What the task requires: Go through the data line by line from the top, retyping each exactly, and end with the line that contains "Given: Click the January".

Records from a collection:
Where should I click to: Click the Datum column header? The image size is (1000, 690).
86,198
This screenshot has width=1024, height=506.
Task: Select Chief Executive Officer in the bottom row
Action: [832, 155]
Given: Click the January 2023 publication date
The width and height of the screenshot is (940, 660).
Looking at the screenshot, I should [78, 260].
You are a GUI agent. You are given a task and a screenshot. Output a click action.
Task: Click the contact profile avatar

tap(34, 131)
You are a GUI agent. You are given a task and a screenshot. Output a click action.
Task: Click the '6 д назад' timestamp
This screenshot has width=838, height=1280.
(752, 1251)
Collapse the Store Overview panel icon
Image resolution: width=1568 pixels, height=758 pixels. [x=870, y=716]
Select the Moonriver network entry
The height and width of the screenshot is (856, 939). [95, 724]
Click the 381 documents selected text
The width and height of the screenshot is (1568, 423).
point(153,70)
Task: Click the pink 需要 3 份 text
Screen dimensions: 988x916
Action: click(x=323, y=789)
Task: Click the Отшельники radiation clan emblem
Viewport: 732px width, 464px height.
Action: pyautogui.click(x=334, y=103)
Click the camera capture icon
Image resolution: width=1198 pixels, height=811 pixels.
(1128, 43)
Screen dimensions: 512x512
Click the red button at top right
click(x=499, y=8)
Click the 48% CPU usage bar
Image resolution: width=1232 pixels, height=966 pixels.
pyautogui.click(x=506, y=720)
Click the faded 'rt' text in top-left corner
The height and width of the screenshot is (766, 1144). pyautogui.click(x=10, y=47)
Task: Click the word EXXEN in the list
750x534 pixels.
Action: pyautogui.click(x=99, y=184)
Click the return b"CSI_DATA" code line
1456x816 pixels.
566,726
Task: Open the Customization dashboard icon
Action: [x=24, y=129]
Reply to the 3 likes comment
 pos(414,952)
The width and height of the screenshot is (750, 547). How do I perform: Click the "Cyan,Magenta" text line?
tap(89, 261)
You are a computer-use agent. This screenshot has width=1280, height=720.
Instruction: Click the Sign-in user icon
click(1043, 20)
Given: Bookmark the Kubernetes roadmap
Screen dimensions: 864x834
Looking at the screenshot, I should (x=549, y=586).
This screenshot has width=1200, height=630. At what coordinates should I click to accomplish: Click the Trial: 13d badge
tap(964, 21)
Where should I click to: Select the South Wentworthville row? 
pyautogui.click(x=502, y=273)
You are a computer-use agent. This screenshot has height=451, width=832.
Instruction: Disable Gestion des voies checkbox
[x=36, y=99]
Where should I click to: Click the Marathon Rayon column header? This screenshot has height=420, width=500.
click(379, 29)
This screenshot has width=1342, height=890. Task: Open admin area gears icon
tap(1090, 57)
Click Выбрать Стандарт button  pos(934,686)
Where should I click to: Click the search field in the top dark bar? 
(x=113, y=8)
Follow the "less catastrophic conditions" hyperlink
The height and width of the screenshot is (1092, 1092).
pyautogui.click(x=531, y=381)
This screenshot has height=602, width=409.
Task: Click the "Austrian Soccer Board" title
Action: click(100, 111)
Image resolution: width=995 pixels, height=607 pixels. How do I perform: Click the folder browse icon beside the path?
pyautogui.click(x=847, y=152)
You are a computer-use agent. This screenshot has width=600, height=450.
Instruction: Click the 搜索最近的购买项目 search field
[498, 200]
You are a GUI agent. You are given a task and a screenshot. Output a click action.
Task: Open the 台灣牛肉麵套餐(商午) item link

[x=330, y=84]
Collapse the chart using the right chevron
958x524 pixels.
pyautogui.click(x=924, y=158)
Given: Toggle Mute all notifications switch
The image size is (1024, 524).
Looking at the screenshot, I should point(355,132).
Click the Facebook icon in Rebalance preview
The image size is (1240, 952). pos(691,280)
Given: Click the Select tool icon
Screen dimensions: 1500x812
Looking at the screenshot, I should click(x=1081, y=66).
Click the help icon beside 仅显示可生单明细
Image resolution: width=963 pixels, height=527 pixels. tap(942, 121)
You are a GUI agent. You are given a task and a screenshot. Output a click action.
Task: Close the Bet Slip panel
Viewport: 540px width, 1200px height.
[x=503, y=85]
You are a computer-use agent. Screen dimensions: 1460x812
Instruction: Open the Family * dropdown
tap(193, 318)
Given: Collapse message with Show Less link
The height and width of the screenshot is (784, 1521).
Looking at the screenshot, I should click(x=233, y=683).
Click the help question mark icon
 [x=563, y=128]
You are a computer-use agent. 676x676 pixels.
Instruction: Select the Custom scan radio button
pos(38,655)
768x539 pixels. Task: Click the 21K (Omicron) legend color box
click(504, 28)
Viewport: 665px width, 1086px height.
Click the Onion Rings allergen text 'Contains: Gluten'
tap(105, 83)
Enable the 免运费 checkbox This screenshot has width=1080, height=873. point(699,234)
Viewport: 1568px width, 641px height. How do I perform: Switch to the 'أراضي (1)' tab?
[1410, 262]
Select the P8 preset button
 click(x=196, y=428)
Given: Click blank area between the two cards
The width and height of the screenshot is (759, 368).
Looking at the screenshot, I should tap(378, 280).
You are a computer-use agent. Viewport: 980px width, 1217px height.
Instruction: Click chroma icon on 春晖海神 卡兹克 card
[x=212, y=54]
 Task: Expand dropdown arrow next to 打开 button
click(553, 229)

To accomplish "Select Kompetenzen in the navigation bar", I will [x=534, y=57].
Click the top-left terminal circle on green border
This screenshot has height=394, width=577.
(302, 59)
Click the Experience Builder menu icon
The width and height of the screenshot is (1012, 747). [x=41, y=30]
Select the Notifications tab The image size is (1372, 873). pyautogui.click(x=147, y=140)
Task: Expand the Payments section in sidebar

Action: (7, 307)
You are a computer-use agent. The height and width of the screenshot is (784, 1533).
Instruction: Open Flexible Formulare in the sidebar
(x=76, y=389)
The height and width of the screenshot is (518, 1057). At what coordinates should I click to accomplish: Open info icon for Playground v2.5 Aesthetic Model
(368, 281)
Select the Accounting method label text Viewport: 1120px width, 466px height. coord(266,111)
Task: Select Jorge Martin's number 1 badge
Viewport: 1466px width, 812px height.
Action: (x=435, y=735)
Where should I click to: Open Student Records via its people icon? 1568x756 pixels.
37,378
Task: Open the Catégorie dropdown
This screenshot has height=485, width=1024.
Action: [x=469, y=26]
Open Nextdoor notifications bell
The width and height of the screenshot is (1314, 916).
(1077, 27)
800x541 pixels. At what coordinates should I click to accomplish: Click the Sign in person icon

Exercise result:
Where should I click to: Click the Datum column header? The image size is (1000, 690).
86,198
This screenshot has width=1024, height=506.
Task: Select Chief Executive Officer in the bottom row
Action: [832, 155]
Given: Click the January 2023 publication date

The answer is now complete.